The State of OpenSSL for pyca/cryptography

The State of OpenSSL for pyca/cryptography 

Published: January 14, 2026

For the past 12 years, we (Paul Kehrer and Alex Gaynor) have maintained the Python cryptography library (also known as pyca/cryptography or cryptography.io). For that entire period, we’ve relied on OpenSSL to provide core cryptographic algorithms. This past October, we gave a talk at the OpenSSL Conference describing our experiences. This talk focuses on the growing problems we have with OpenSSL’s direction. The mistakes we see in OpenSSL’s development have become so significant that we believe substantial changes are required — either to OpenSSL, or to our reliance on it.

Fundamentally, OpenSSL’s trajectory can be understood as a play in three acts:

In the pre-Heartbleed era (pre-2014), OpenSSL was under-maintained and languishing, substantially lagging behind expectations.

In the immediate post-Heartbleed era, OpenSSL’s maintenance was reinvigorated and it made substantial progress and improvements. It grew a real code review process, began running tests in CI, adopted fuzz testing, and matured its release process.

Finally, in 2021 OpenSSL 3 was released. OpenSSL 3 introduced new APIs and had large internal refactors. Relative to previous OpenSSL versions, OpenSSL 3 had significant regressions in performance, complexity, API ergonomics, and didn’t make needed improvements in areas like testing, verification, and memory safety. Over the same period, OpenSSL’s forks have all made progress in these areas. Many of our concerns about OpenSSL’s direction in this time have substantial overlap with those highlighted by HAProxy.

The remainder of this post describes the problems we have with OpenSSL in more detail, and concludes with the changes we are making to our own policies in response. To avoid burying the lede, we intend to pursue several approaches to reducing our reliance on OpenSSL.
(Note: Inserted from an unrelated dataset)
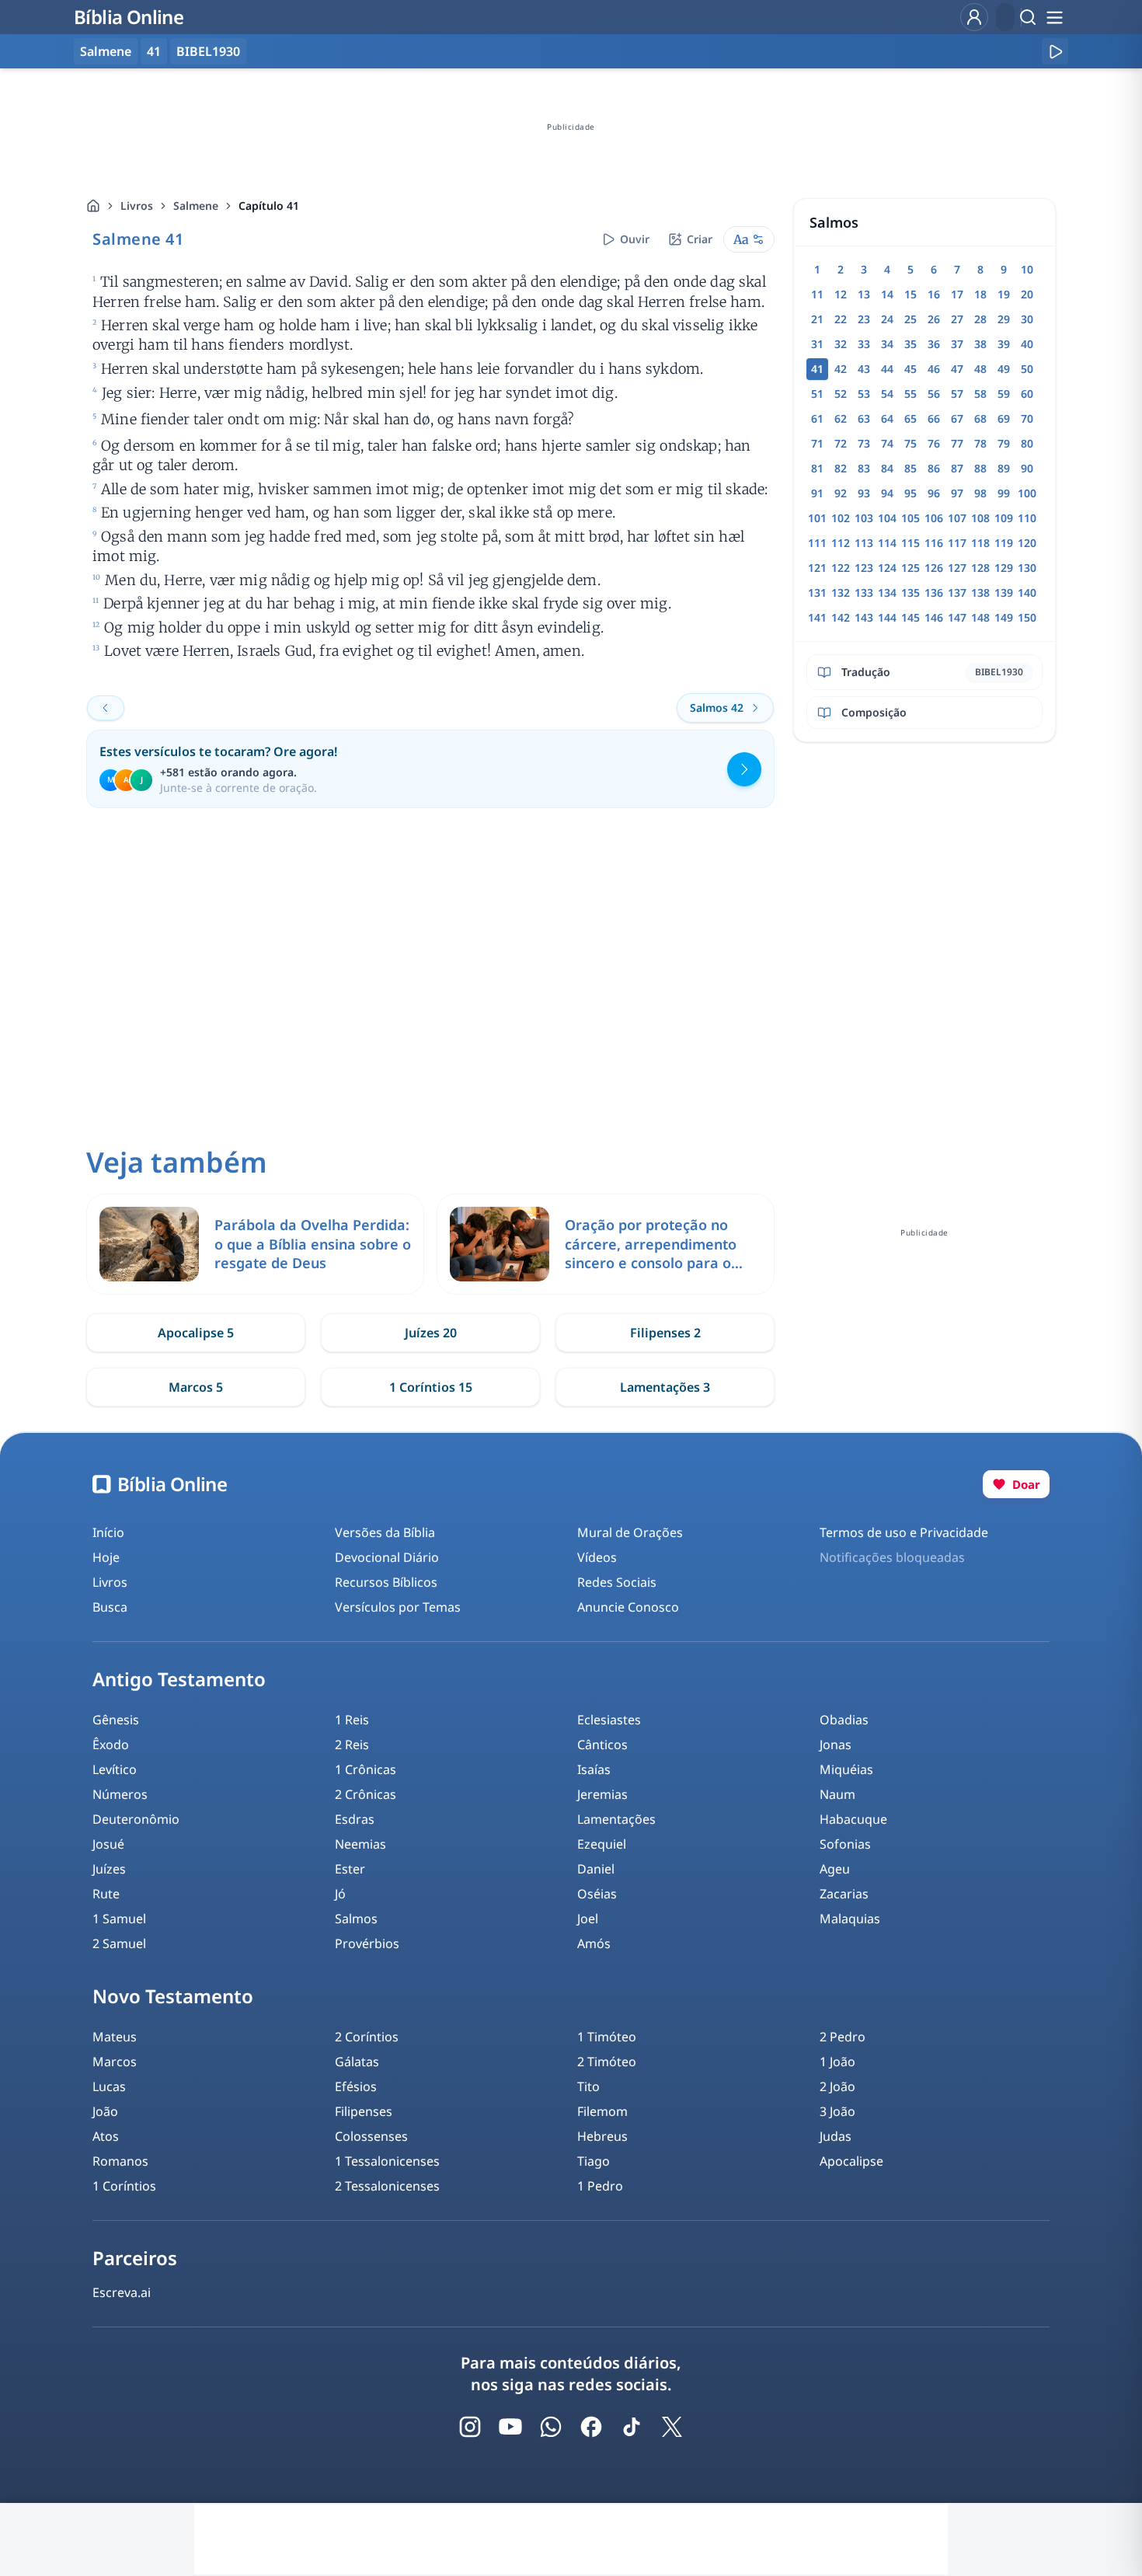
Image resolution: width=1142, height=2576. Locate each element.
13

Performance Compared to OpenSSL 1.1.1, OpenSSL 3 has significant performance regressions in areas such as parsing and key loading. Several years ago, we filed a bug reporting that elliptic curve public key loading had regressed 5-8x between OpenSSL 1.1.1 and 3.0.7. The reason we had noticed this is that performance had gotten so bad that we’d seen it in our test suite runtimes. Since then, OpenSSL has improved performance such that it’s only 3x slower than it used to be. But more significantly, the response to the issue was that, ‘regression was expected with OpenSSL 3, and while there might be some optimizations, we shouldn’t expect it to ever get back to 1.1.1 levels’. Performance regressions can be acceptable, and even appropriate, when they improve other areas of the library, however as we’ll describe, the cause of these regressions has been other mistakes, and not offsetting improvements. As a result of these sorts of regressions, when pyca/cryptography migrated X.509 certificate parsing from OpenSSL to our own Rust code, we got a 10x performance improvement relative to OpenSSL 3 (n.b., some of this improvement is attributable to advantages in our own code, but much is explainable by the OpenSSL 3 regressions). Later, moving public key parsing to our own Rust code made end-to-end X.509 path validation 60% faster — just improving key loading led to a 60% end-to-end improvement, that’s how extreme the overhead of key parsing in OpenSSL was. The fact that we are able to achieve better performance doing our own parsing makes clear that doing better is practical. And indeed, our performance is not a result of clever SIMD micro-optimizations, it’s the result of doing simple things that work: we avoid copies, allocations, hash tables, indirect calls, and locks — none of which should be required for parsing basic DER structures.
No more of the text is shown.